WORK TASK →
Please report how many lines of the data include the word "badge", with the number as the entire reply.

Saved entries:
--- START ---

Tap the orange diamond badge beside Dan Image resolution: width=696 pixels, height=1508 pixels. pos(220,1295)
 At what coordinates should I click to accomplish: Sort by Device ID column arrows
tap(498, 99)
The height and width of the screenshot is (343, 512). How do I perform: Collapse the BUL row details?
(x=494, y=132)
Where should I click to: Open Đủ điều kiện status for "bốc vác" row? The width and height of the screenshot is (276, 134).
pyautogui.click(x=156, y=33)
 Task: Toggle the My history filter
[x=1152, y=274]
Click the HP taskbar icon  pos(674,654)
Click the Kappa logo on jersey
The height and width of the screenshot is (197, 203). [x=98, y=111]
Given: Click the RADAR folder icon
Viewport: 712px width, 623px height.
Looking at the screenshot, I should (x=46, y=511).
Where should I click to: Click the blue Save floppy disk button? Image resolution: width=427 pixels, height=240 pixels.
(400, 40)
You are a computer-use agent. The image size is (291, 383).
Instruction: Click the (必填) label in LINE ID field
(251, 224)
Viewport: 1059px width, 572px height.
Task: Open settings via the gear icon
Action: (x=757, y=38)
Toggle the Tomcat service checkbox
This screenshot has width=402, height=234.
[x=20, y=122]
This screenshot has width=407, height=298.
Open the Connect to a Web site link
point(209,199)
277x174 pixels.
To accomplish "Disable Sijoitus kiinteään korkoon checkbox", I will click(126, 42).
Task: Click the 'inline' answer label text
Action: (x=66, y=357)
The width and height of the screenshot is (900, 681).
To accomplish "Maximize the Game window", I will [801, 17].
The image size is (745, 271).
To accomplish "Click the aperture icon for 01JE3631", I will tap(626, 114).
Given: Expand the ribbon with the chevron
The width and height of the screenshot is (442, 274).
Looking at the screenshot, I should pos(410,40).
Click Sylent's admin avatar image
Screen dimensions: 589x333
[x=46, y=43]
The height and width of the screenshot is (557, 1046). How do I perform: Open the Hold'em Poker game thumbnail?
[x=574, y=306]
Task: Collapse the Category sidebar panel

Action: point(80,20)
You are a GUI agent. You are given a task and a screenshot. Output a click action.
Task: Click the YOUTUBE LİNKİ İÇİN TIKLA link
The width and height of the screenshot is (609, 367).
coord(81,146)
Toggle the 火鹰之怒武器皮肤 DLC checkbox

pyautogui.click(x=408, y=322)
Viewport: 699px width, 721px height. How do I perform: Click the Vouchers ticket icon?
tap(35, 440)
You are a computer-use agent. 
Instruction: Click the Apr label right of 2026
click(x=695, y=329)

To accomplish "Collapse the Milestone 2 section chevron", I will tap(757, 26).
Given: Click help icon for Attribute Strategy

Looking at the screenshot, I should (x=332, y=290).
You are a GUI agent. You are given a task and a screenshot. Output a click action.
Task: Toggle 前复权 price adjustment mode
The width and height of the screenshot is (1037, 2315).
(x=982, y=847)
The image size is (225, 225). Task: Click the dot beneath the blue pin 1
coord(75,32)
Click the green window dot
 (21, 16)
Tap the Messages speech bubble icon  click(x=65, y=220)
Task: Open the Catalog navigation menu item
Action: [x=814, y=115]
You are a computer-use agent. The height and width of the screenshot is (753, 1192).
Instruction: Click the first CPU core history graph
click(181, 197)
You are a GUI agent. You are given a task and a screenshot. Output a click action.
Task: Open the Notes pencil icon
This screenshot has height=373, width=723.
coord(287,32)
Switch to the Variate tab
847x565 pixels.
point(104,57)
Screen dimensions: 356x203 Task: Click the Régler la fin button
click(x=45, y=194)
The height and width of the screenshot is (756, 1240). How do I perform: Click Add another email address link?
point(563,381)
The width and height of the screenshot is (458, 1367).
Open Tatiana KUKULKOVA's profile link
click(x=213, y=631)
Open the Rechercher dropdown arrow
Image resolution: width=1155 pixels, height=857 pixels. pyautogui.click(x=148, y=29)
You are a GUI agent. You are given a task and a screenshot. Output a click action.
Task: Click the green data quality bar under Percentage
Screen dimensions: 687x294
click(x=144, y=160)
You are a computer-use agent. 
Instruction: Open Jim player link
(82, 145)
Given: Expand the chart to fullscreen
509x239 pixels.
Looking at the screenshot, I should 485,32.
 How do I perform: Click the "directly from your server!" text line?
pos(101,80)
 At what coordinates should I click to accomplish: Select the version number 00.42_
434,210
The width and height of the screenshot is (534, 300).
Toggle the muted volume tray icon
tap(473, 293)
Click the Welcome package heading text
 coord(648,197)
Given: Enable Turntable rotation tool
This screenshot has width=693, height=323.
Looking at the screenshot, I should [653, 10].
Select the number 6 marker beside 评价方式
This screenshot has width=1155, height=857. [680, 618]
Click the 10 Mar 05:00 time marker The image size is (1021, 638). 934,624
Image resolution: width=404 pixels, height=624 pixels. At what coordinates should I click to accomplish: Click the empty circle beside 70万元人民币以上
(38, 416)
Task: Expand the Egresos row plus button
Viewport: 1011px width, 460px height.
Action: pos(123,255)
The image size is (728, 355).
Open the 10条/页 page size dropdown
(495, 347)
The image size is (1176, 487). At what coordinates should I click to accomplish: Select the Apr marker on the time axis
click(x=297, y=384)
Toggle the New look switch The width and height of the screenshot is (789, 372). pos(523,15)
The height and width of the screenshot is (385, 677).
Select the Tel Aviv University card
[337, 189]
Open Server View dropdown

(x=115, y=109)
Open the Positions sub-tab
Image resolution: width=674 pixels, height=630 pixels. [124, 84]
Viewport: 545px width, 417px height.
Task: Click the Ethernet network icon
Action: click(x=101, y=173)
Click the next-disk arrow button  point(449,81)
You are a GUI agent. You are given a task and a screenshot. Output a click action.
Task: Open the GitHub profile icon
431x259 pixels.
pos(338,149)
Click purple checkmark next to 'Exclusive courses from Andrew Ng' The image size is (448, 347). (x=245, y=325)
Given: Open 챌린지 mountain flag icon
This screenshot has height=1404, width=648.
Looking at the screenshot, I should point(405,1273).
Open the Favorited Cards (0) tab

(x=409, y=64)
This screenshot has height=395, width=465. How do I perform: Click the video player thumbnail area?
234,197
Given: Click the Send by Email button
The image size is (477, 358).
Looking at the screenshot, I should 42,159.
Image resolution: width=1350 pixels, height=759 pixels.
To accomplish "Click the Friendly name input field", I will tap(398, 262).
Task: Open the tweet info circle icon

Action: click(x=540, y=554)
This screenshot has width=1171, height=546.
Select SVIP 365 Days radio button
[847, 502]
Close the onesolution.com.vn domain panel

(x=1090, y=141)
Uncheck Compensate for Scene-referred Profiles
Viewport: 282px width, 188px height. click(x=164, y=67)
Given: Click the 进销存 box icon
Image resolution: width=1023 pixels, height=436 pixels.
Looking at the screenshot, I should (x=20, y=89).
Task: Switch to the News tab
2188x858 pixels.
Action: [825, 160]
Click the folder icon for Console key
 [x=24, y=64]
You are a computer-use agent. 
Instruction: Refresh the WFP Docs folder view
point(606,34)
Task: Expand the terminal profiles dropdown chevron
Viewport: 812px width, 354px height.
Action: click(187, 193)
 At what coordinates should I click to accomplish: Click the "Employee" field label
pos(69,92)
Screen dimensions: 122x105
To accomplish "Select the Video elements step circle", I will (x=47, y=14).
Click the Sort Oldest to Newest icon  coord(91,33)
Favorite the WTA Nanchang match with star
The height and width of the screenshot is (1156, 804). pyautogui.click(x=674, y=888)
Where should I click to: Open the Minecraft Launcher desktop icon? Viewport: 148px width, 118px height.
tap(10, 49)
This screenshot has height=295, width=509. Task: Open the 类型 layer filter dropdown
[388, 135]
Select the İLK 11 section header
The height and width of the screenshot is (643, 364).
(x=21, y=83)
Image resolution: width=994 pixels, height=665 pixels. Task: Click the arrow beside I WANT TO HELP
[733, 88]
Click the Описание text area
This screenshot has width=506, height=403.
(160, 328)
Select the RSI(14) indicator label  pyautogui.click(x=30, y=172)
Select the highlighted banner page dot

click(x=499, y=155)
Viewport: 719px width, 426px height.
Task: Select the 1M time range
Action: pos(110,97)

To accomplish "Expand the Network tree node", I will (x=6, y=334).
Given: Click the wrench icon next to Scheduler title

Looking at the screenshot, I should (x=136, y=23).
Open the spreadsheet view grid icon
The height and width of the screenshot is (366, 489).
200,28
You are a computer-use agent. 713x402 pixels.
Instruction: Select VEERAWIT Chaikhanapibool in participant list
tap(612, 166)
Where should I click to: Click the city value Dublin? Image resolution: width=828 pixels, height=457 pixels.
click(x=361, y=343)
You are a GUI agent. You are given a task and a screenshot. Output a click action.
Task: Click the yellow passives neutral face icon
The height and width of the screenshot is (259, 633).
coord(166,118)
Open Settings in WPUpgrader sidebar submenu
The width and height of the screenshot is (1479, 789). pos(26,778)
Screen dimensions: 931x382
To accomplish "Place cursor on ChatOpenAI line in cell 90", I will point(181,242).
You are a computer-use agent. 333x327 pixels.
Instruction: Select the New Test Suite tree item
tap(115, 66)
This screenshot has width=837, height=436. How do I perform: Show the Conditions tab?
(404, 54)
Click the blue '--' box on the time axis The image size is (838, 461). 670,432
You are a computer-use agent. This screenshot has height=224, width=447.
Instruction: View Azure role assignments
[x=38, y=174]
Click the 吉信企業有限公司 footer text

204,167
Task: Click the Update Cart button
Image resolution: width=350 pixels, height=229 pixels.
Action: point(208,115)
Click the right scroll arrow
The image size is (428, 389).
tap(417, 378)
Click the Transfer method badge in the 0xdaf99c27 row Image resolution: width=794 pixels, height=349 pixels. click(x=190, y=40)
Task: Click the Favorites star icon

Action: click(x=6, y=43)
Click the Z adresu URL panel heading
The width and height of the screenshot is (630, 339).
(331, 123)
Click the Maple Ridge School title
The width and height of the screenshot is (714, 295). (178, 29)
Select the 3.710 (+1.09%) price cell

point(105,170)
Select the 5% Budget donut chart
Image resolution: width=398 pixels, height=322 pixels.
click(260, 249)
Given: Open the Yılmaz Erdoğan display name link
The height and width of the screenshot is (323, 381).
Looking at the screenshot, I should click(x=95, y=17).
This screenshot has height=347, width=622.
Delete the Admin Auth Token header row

--- END ---

ANSWER TO THIS EXERCISE →
2